MENTERI Kependudukan dan Pembangunan Keluarga/Kepala BKKBN, Wihaji, mengatakan bahwa saat ini isu kependudukan tidak hanya menjadi isu negara berkembang, namun juga menjadi hal yang sangat diperhatikan oleh negara maju.
“Negara maju juga sekarang agak pusing bicara tentang kependudukan. Negara yang luar biasa harus memberikan subsidi yang luar biasa untuk melanjutkan generasi selanjutnya. Karena ada beberapa negara maju yang mengalami problem dalam kependudukan,” ungkapnya dalam acara Diskusi Pakar bertajuk Investasi Pembangunan Manusia untuk Indonesia Emas 2045, Senin (22/9).
Lebih lanjut, menurutnya isu di negara berkembang saat ini lebih kepada pemberdayaan penduduk yang dapat dikatakan sudah cukup terkendali.
Data Kemendukbangga sendiri mencatatkan terdapat 72,18 juta keluarga terdata di Indonesia. Jumlah tersebut terdiri dari 40 juta pasangan usia subur, 11,5 juta keluarga dengan kepala keluarga perempuan, 3,5 juta keluarga memiliki anak 0-23 bulan, 8,8 juta keluarga dengan anak 24-59 bulan, 36,6 juta keluarga memiliki anak remaja berumur 10-24 tahun, dan 21,1 juta keluarga individu berusia di atas 60 tahun.
“Dari 286 juta penduduk Indonesia, ada 192 juta yang usianya 14-65 tahun yang disebut bonus demografi. Ini yang kita pikirkan mau diapain jumlah ini,” tegas Wihaji.

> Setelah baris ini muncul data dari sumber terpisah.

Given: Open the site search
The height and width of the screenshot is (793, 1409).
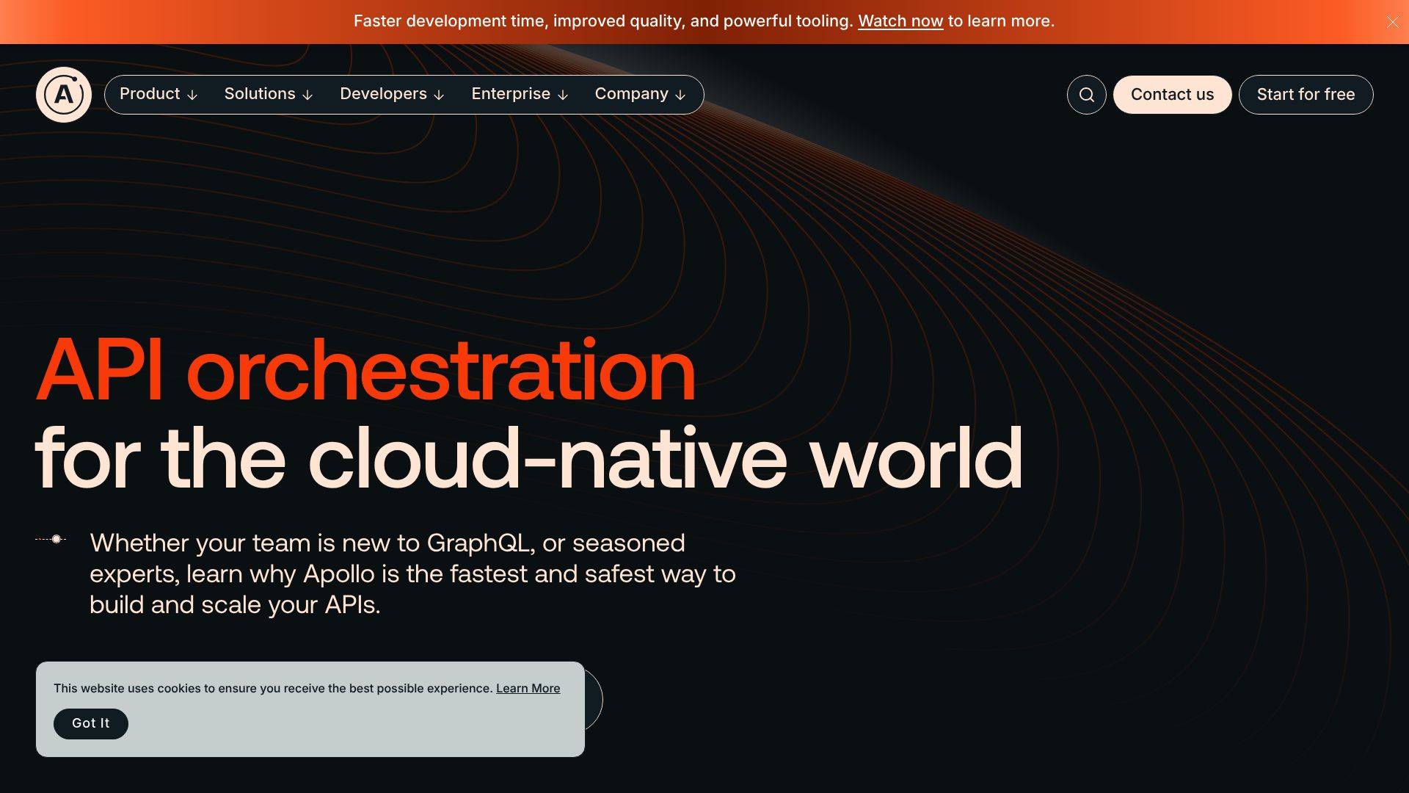Looking at the screenshot, I should [x=1086, y=94].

Maka dari itu, dalam diskusi ini, Kemendukbangga/BKKBN ingin meminta masukan dan rekomendasi dari para pakar terkait apa yang harus dikerjakan dalam konteks membangun Peta Jalan Kependudukan, membangun kepastian keluarga berencana, dan membangun harapan bahwa masyarakat Indonesia bisa mandiri, berkualitas dan bahagia.
Program KB
Di tempat yang sama, Rektor UNJ, Prof. Komarudin, menambahkan bahwa kegiatan ini memiliki makna yang sangat penting karena berlangsung dalam momentum Hari Kontrasepsi Sedunia dan mengangkat tema yang sangat strategis memastikan komitmen kebijakan dan pembiayaan keluarga berencana yang berkelanjutan.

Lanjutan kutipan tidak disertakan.